◆ Task details ◆
Reproduce the lines of the data verbatim, beginning with the line that contains "I will point(122,653)." and continuing through the line that contains "coord(27,222)".

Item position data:
========================================================================

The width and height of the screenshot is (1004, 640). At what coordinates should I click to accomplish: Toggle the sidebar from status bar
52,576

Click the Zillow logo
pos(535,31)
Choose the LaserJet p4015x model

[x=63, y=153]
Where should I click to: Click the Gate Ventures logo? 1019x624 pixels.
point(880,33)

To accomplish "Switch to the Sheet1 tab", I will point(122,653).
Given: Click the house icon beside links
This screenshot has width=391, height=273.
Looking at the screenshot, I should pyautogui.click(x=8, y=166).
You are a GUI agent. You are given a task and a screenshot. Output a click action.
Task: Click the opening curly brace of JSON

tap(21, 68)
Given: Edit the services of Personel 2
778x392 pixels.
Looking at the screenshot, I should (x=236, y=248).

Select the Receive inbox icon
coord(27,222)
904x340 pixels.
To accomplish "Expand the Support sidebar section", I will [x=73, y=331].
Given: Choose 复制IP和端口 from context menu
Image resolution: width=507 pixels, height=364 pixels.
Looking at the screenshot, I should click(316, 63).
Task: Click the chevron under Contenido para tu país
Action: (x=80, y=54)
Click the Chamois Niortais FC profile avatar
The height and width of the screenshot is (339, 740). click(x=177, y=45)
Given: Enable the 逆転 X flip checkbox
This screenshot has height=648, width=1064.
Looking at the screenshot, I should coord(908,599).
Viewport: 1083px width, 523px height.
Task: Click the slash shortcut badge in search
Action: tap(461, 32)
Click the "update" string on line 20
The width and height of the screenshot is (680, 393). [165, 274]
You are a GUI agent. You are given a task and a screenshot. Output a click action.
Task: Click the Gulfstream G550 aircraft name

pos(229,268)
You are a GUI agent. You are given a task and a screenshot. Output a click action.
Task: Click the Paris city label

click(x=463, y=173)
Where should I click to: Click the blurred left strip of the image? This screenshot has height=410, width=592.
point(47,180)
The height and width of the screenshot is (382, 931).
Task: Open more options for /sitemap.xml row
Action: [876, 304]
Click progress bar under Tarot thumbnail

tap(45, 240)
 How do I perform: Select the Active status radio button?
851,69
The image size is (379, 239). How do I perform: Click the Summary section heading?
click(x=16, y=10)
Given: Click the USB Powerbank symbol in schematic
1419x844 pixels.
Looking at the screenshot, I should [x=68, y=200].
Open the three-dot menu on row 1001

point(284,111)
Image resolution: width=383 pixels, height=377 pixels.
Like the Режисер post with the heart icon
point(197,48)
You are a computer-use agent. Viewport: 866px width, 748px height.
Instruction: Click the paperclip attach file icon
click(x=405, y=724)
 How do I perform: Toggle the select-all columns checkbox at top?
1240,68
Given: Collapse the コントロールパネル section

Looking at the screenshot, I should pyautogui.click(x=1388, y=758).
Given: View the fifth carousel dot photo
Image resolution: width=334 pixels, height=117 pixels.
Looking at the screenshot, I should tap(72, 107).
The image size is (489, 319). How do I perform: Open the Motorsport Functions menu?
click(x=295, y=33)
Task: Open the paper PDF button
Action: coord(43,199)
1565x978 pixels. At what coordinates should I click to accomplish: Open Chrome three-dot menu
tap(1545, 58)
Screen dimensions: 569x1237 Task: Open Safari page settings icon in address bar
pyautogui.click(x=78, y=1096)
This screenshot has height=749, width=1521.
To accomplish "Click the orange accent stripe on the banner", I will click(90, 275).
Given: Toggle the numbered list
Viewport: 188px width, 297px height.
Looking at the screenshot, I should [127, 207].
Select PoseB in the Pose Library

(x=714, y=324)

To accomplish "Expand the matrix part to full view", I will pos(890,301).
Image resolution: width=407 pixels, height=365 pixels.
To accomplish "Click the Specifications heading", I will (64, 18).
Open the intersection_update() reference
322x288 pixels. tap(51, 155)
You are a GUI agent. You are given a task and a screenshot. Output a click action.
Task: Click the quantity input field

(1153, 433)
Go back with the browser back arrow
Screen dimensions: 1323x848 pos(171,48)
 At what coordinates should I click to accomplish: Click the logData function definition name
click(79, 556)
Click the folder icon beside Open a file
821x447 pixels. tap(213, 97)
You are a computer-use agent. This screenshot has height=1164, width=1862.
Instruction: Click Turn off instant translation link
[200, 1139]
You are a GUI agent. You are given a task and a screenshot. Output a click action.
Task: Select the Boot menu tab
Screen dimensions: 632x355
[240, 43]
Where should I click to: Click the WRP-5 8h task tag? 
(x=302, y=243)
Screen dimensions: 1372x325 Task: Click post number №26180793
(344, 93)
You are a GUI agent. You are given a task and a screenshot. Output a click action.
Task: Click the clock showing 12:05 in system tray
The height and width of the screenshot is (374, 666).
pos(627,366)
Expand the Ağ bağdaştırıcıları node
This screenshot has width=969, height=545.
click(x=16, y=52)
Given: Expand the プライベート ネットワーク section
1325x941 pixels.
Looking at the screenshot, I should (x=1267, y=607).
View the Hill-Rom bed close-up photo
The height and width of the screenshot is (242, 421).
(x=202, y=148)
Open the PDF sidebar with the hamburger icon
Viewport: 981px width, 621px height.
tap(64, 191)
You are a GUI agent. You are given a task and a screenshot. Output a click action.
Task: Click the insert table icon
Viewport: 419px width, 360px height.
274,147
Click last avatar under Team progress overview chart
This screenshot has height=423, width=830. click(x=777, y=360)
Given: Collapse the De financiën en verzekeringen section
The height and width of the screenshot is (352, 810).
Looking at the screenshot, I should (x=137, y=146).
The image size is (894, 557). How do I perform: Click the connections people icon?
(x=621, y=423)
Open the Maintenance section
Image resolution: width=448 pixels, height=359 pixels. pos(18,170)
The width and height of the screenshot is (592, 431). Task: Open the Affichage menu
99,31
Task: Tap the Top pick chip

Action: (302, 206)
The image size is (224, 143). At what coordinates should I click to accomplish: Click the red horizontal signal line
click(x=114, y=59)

========================================================================

◆ Exercise response ◆
To accomplish "Switch to the Sheet1 tab", I will point(122,653).
Given: Click the house icon beside links
This screenshot has width=391, height=273.
Looking at the screenshot, I should pyautogui.click(x=8, y=166).
You are a GUI agent. You are given a task and a screenshot. Output a click action.
Task: Click the opening curly brace of JSON

tap(21, 68)
Given: Edit the services of Personel 2
778x392 pixels.
Looking at the screenshot, I should (x=236, y=248).

Select the Receive inbox icon
coord(27,222)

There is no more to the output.